I think that's the first time I've ever seen a quadruple negative in a sentence. It took me about five minutes to parse it and I'm still not sure what you said. :boggled:

But all seriousness aside, if you can deny that the lack of avoidance of sexually unattractive attire is intuitively unlikely not to encourage unwanted sexual attention, then I give up. ;)
 
I think that's the first time I've ever seen a quadruple negative in a sentence. It took me about five minutes to parse it and I'm still not sure what you said. :boggled:

But all seriousness aside, if you can deny that the lack of avoidance of sexually unattractive attire is intuitively unlikely not to encourage unwanted sexual attention, then I give up. ;)

"intuitively unlikely" has nothing to do with whether something is a fact or not.
 
I think that's the first time I've ever seen a quadruple negative in a sentence. It took me about five minutes to parse it and I'm still not sure what you said. :boggled:

But all seriousness aside, if you can deny that the lack of avoidance of sexually unattractive attire is intuitively unlikely not to encourage unwanted sexual attention, then I give up. ;)

If you can't demonstrate that your opinion is any more than merely an opinion and has no evidence to back it up then I give up too. :D
 
It's even more meaningless since "provocatively/attractively/sexily dressed" and all such variations will vary from person to person and situation to situation...

I was involved in a case that presented a very stark example of this truth. Our firm was appointed counsel of a person accused of multiple sexual assaults. I watched a recoreded interview between a state psychologist and our client. He was asked what caused him to commit the crime (all paraphrasing, obviously).

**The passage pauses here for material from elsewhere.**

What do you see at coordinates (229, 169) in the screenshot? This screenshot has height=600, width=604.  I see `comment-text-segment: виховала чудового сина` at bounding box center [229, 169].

He went into great detail about how he saw his victim every day. She would look over and smile at him as she walked by. She would wear revealing clothes and wiggle her hips as she walked by. He described (and this I remember very clearly) her "full, pouty lips." He claimed that she would flirt with him, but then reject him, she was playing games with him. He "knew she wanted it," so eventually he became more aggressive. When he was rebuffed, he assaulted her.

The victim was 5 years old.

The girl was dressed like a normal 5 year old, it was the assailant's sickness, not any characteristic of the victim that caused the crime. Though that is an extreme example, this dynamic is almost always true. It doesn't matter how a victim presents themselves, it only matters how the assailant perceives them. Because assailants see the world as they will, there is no way to anticipate what will stimulate their perverse tendencies and preemptively make oneself unattractive to sex criminals.

It's a really dumb idea. Do only conventionally attractive women suffer abuse? If not, why could that be?